__Texto citado__
'''
Y hablo de esto porque la justicia que buscamos va más allá de las sentencias en las cortes. Es una justicia que debe derribar los muros históricos tras los cuales el Estado se ha configurado de tal forma que solamente sirve a una minoría, a una élite política y económica.
Lo sorprendente es que, con este tipo de condiciones de escasa institucionalidad, la sociedad civil, curada por el conflicto armado, les apostó a los procesos judiciales y al respeto a la legalidad antes que abrir la puerta para que la violencia regresara.
Yo creo en el derecho, por supuesto, pero siempre recuerdo una frase de Bob Dylan que dice: «But to live outside the law, you must be honest» (pero para vivir fuera de las reglas, uno debe ser honesto). Y lo traigo a colación hoy porque, así como yo, conozco a muchos amigos que al estudiar las leyes no sentíamos esperanza de que la ley tuviera algo que ver con la justicia, pues uno veía que las normas se utilizaban únicamente para proteger a esa misma estructura corrupta.
Pero todos estos casos de la Cicig, como muchos otros casos históricos, hacen que la ley brille. Que existan métodos racionales para enfrentar las injusticias que se cometen todos los días. Que la verdad al final de cuentas sí tiene el valor que uno siente cuando le dice a alguien que lo quiere y lo dice en serio.
Esa noción de veracidad es la que rescato. Es lo que creo que provocó que la gente, desde hace un año, saliera a manifestar como no lo hacía en tanto tiempo. Porque se supo, se dijo lo que todos sospechábamos, que el Gobierno robaba tantísimos millones. Era algo que en el fondo siempre supimos, que los periódicos decían y que uno notaba en la opulencia: en sus casas, en sus helicópteros, en las fiestas de sus hijos en las cuales invitaban a los bares enteros y en las cuales la gente los acompañaba mientras durara la chequera.
La sociedad dijo ahora es cuando y salió sábado a sábado, por más de 20 semanas, a apoyar las investigaciones. Y eso hizo: acompañar el proceso de depuración que había iniciado la comisión.
Y se inundaron las plazas. Esta vez las investigaciones nos dieron al pueblo la excusa, el timing perfecto, pero sobre todo la responsabilidad de recuperar los espacios. De sacar a los corruptos y de buscar la renovación de la clase política. Porque sabemos que no son solo Otto Pérez y sus secuaces quienes dirigen esto. Por eso debemos aprovechar los golpes a la estructura corrupta para limpiar las áreas que van quedando (y ese es el ejemplo de la SAT). Eso es lo que debemos hacer: unirnos y retomar las regiones infectadas, que son las causas de que un Estado no funcione para las mayorías que lo necesitan.
'''
__Muestra de datos__
'''
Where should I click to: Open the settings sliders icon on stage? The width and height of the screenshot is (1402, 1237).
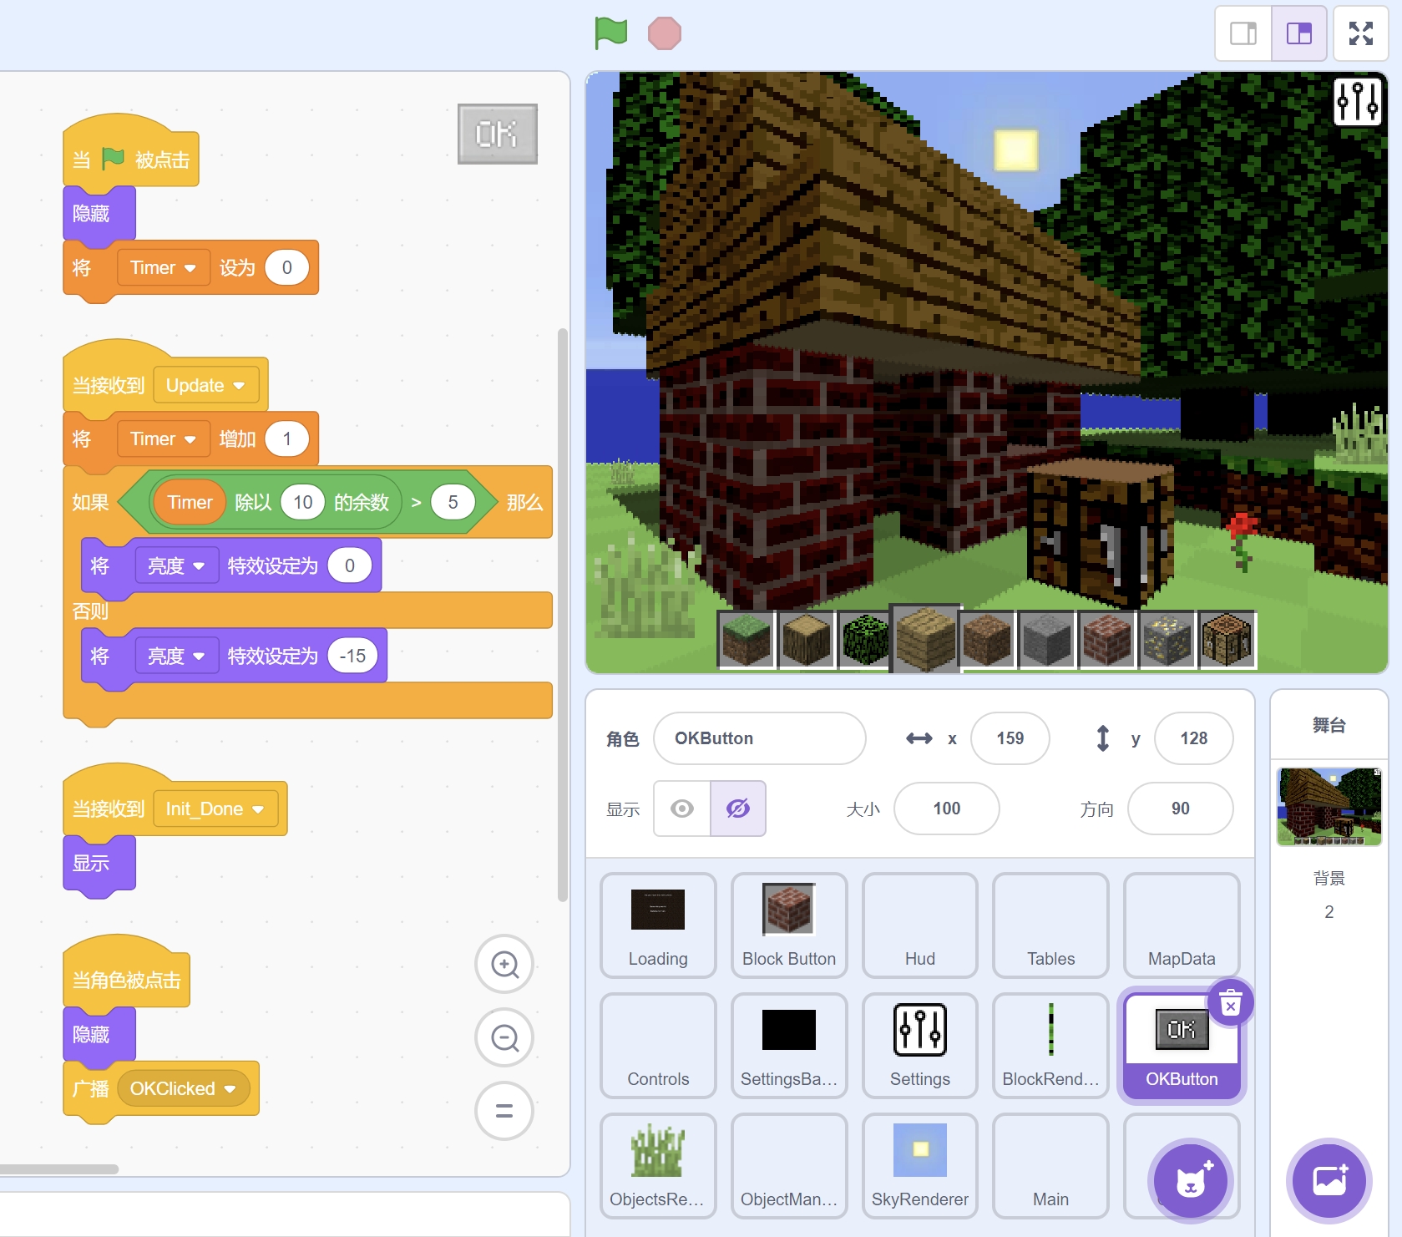1358,101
'''
__Preguntas__
1. Contesta estas preguntas con lo que dice el texto sobre la Cicig:
(a) ¿De quién es la frase en inglés que cita el autor?
(b) ¿Por cuántas semanas salió la gente a apoyar las investigaciones?
(c) ¿Qué ejemplo se da de las áreas que hay que limpiar?
2. Sigue escribiendo el texto sobre la Cicig a partir de su última oración.
Las líneas son un material aparte y no tienen relación con el texto sobre la Cicig.

__Respuestas del ejercicio__
1.
(a) De Bob Dylan.
(b) Por más de 20 semanas, sábado a sábado.
(c) La SAT.

2.
Por supuesto, nada de esto es sencillo. Porque, como vemos, estos aparatos ilegales tienen miles de formas casi invisibles, que brotan como cuando se sacude una alfombra llena de polvo. Pero no tienen algo que a nosotros nos mueve: el corazón.
Con las ganas que nos quedan estamos construyendo un colectivo, muchos colectivos, en muchas partes del país, para que, organizados, sean ese semillero de la nueva clase política de este país. Ya están en marcha las asambleas ciudadanas para conocernos, apoyar el Diálogo Nacional de justicia y ver que tenemos tantísimo en común, aunque las capas de prejuicios muchas veces nos limiten la vista.
Un mexicano que lucha por los 43 desaparecidos dijo hace una semana, en un foro estudiantil organizado aquí en la ciudad de Guatemala, que la oportunidad de cambiar las estructuras es ahora o nunca. La ciudadanía no piensa claudicar. Este país tiene todas las condiciones para salir del lumpen donde se halla, y ahora vamos a limpiar poco a poco esta enfermedad que ha gangrenado al cuerpo entero. Aquí están nuestros brazos para que, cuando llegue el día que la Cicig se vaya (que esperamos sea dentro de muchos años), una auténtica organización haya quedado, de la mano con una justicia verdadera, que esté construyendo una nación digna, una que busque el bienestar de las mayorías.